→ **Page text**

Admission requirements

This course is part of the (Res)MA History Programme. It is not accessible for BA students.

Description

From the 16th to the 19th century, European oceanic expansion opened new avenues for world trade, as previously disconnected regions, maritime strips and continents, slowly but steadily, started to exchange goods, capital, people and ideas. These exchanges and trading flows gravitated towards port-cities, which were at the fringe of both production outlets, staple markets and cultural and technological centres.
Recent scholarship has revisited these riverine and maritime urban spaces and defined them as “portals of globalization”. Cities such as Antwerp, Amsterdam or Hamburg, but also Lisbon, Livorno, or even Orsu on the Gold Coast, Batavia and Manila, to name but a few, are good examples of these kinds of places.

The definition of these portals included physical locations and infrastructures, such as the harbours, shipyards, warehouses and markets, but also institutions and political abstractions, such as citizenship rights, contractual enforcement and legal upholding by courts. From the stand-point of the men and women who lived and traded with these portals of globalization, these cities can be seen as hubs of entrepreneurship, job-markets and even religious and political safe havens.

This course answers two inter-related questions: To what extent was the establishment and intensification of commercial, military and cultural engagements between different continents linked to port-cities of long distance trade? And, how did the development of exchanges between distant regions and markets across three centuries impact different port-cities and the way they interacted with an ever globalizing world?

More than assessing the volume of the economic transactions attached to these port cities, this seminar will mainly focus on the agents and networks behind the exchanges that were launched, organized and brought to fruition in portals of globalization, not only in Western Europe, but also the Levant, Asia and the Atlantic World.

In a nutshell, this course will allow students of both socio-economic history as well as global and colonial history to better understand how the world became increasingly connected, interdependent and how these global connections shaped the economic, political and cultural life of urban spaces with a trading vocation.

Course objectives

General learning objectives

The student has acquired:

  1. The ability to independently identify and select literature, using traditional and modern techniques;
  2. The ability to independently identify and select sources, using traditional and modern techniques;
  3. The ability to analyse and evaluate a corpus of sources with a view to addressing a particular historical problem;
  4. The ability to analyse and evaluate literature with a view to addressing a particular historical problem;
  5. The ability to independently formulate a clear and well-argued research question, taking into account the theory and method of the field and to reduce this question to accessible and manageable sub-questions;
  6. The ability to independently set up and carry out an original research project that can make a contribution to existing scholarly debates;
  7. The ability to give a clear and well-founded oral and written report on research results in correct English, meeting the criteria of the discipline;
  8. The ability to participate in current debates in the specialisation;
  9. The ability to provide constructive feedback to and formulate criticism of the work of others and the ability to evaluate the value of such criticism and feedback on one’s own work and incorporate it;
  10. (ResMA only): The ability to participate in a discussion of the theoretical foundations of the discipline.

→ **What this exercise asks**
a – Answer these questions from the course description, one line each:
(i) Which students cannot take the course?
(ii) What place on the Gold Coast is named as an example of a portal of globalization?
(iii) Which ability is listed for ResMA students only?
b – Transcribe the course description word for word, beginning at the words "Description" and stopping after "kinds of places.".

→ **Source data**

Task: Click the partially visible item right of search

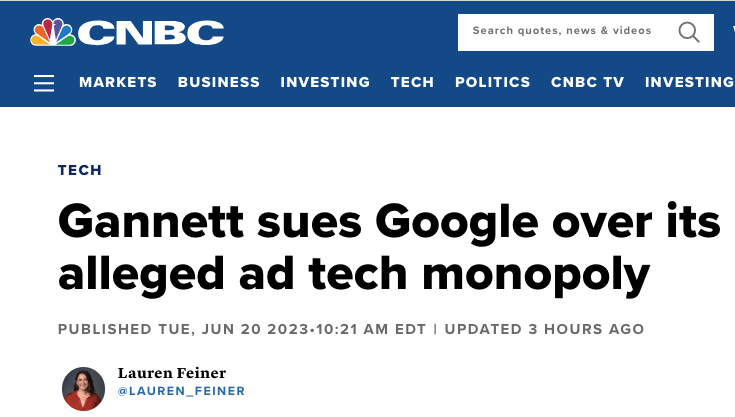Action: tap(731, 32)
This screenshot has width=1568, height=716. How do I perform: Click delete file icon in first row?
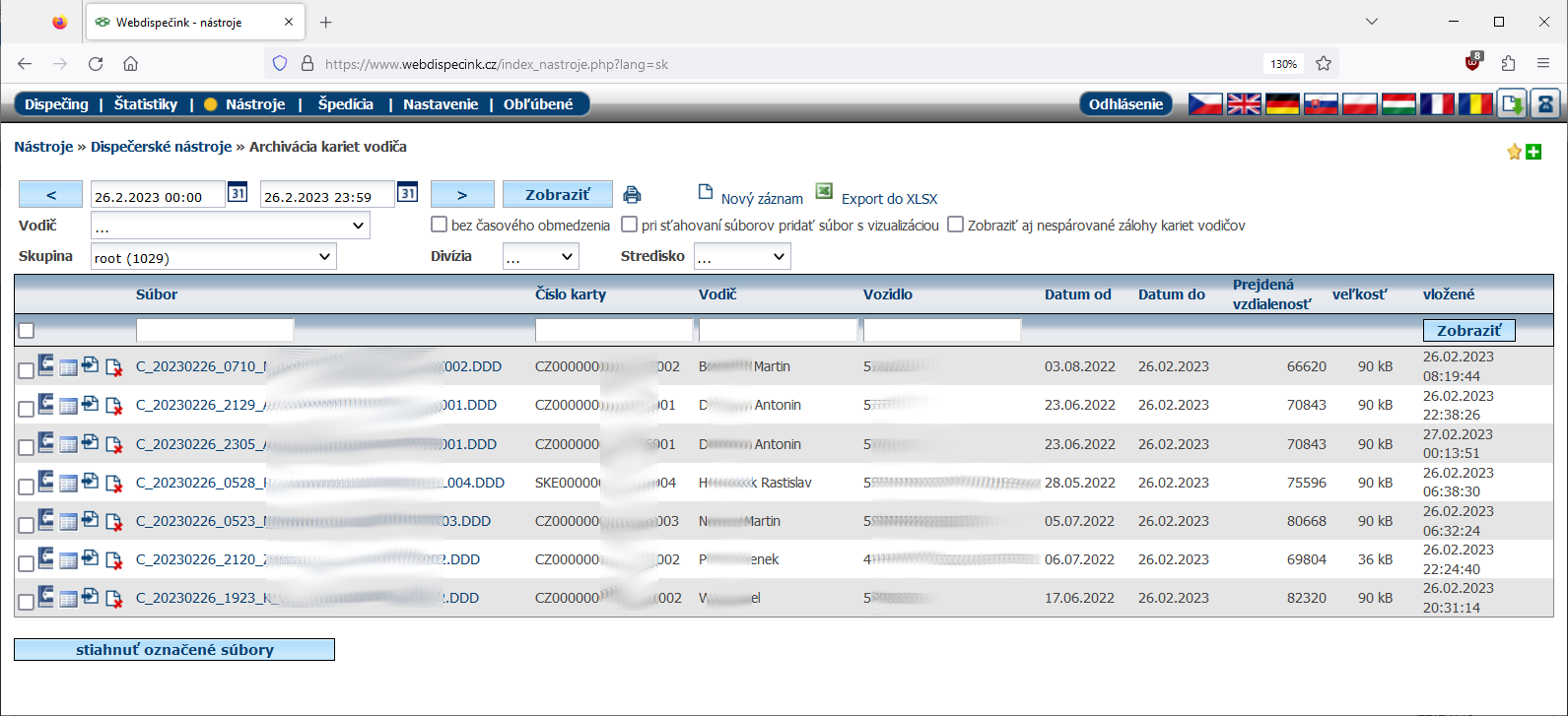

→ **Solutions to the exercise**
a –
(i) BA students.
(ii) Orsu.
(iii) The ability to participate in a discussion of the theoretical foundations of the discipline.

b –
Description

From the 16th to the 19th century, European oceanic expansion opened new avenues for world trade, as previously disconnected regions, maritime strips and continents, slowly but steadily, started to exchange goods, capital, people and ideas. These exchanges and trading flows gravitated towards port-cities, which were at the fringe of both production outlets, staple markets and cultural and technological centres.
Recent scholarship has revisited these riverine and maritime urban spaces and defined them as “portals of globalization”. Cities such as Antwerp, Amsterdam or Hamburg, but also Lisbon, Livorno, or even Orsu on the Gold Coast, Batavia and Manila, to name but a few, are good examples of these kinds of places.